Ancora. Se ne debbono essere accorti pure a Bruxelles visto che ieri, dopo tanto tergiversare, la Commissione ha dato il via libera al pagamento della terza rata del Pnrr e accettato le modifiche chieste dal governo di Roma su alcuni obiettivi della quarta da 16,5 miliardi di euro. In ultimo, come se non bastasse, Italia e Turchia hanno presentato la candidatura congiunta per gli europei di calcio del 2032 e, si sa, lo sport gioca sempre un ruolo non secondario nella geopolitica: avere un partenariato con Ankara, altro Paese che ha un ruolo fondamentale in questa fase sullo scacchiere mondiale, non è certo cosa di poco conto.

Tutto questo per dire che stiamo scoprendo che in questo momento siamo diventati l'ombelico del mondo. Per mille ragioni - alcune contingenti di cui non abbiamo merito, altre figlie delle scelte dei nostri governi (a cominciare da quella filo-Ucraina) - siamo diventati importanti per alleati e avversari in una congiuntura internazionale estremamente delicata. E sarebbe un vero peccato non sfruttare questa condizione per gli interessi del nostro Paese. Anche perché ci vuole poco per trasformare un'occasione propizia in un'incognita problematica. Ad esempio, il «no» a un rinnovo del memorandum della cosiddetta via della Seta o, comunque, un nostro disimpegno dall'accordo con Pechino rischia di esporci a una possibile rappresaglia cinese, ovviamente economica, per cui è giusto pretendere da Washington un aiuto.
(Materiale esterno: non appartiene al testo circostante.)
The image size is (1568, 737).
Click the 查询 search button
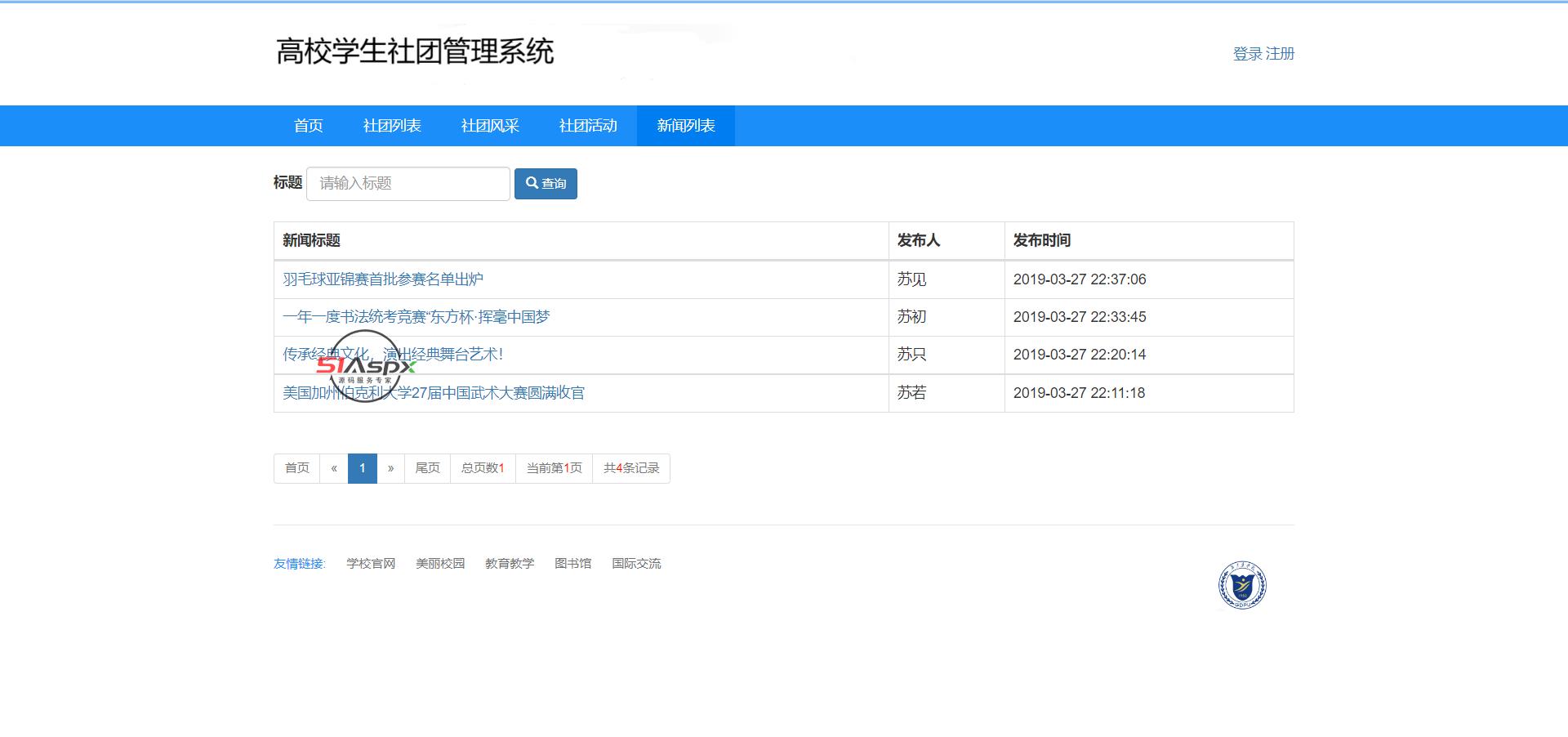pyautogui.click(x=546, y=184)
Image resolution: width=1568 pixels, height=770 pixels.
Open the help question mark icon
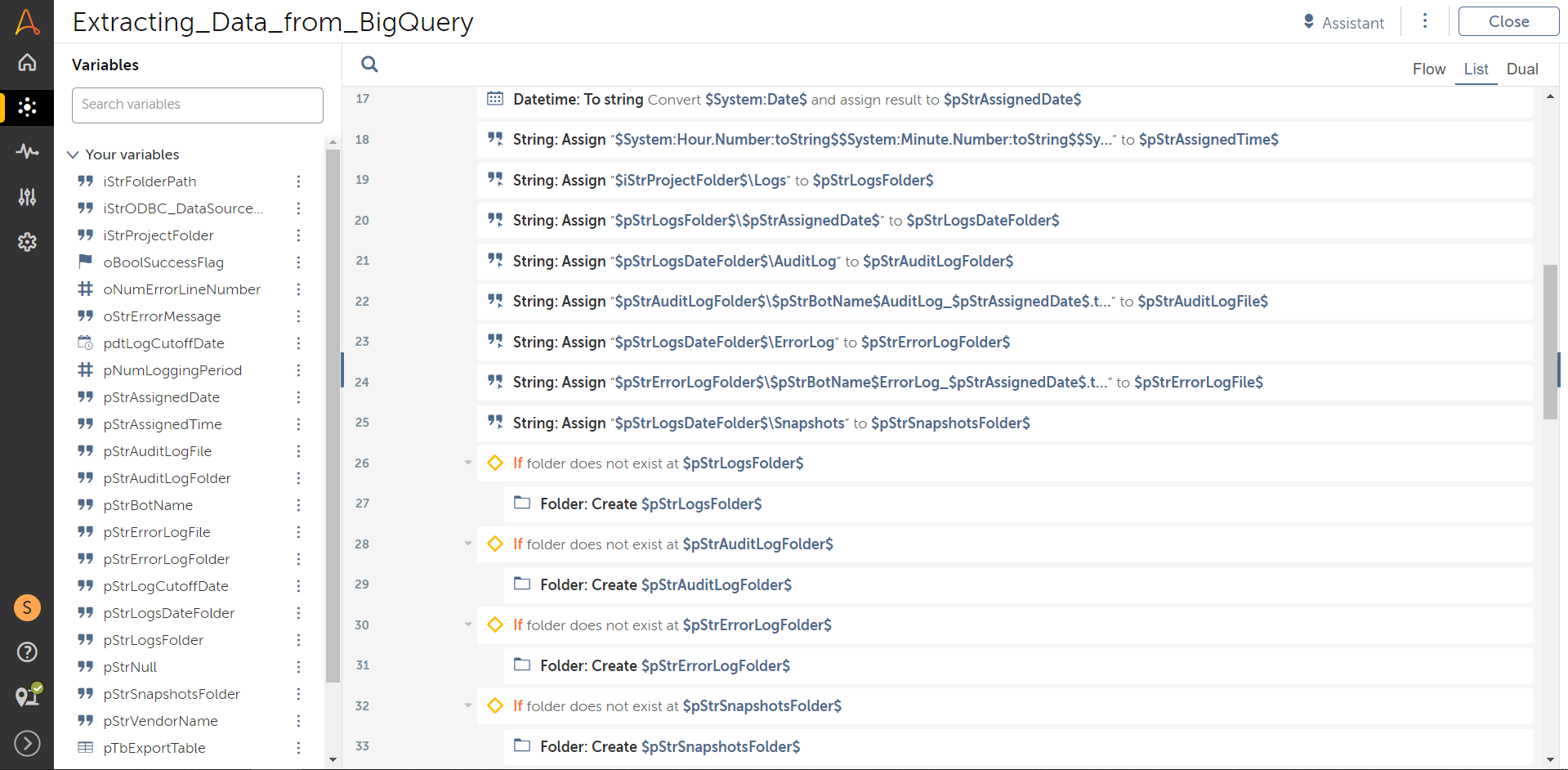coord(27,651)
Solo che per muoversi in sicurezza in queste acque è necessario avere cognizione dei rischi e dei pericoli. Una consapevolezza che deve essere condivisa dal governo ma anche dall'opposizione perché in determinati momenti l'unità del Paese, per non prestare il fianco ad incursioni esterne (vedi i rapporti tra 5stelle e Pechino), è essenziale.

Purtroppo quella che sarebbe una scelta naturale, quasi un automatismo, in un Paese maturo, da noi non lo è: un'opposizione in preda ad una svolta radicale, condizionata da una competizione massimalista tra i suoi due partiti principali, che usa qualsiasi argomento, anche il più futile, per una polemica non vede oltre il proprio naso, non scorge questa prospettiva. Non guarda all'Italia come ombelico del mondo ma - per citare Baudelaire - mantiene lo sguardo richiuso sul proprio ombelico.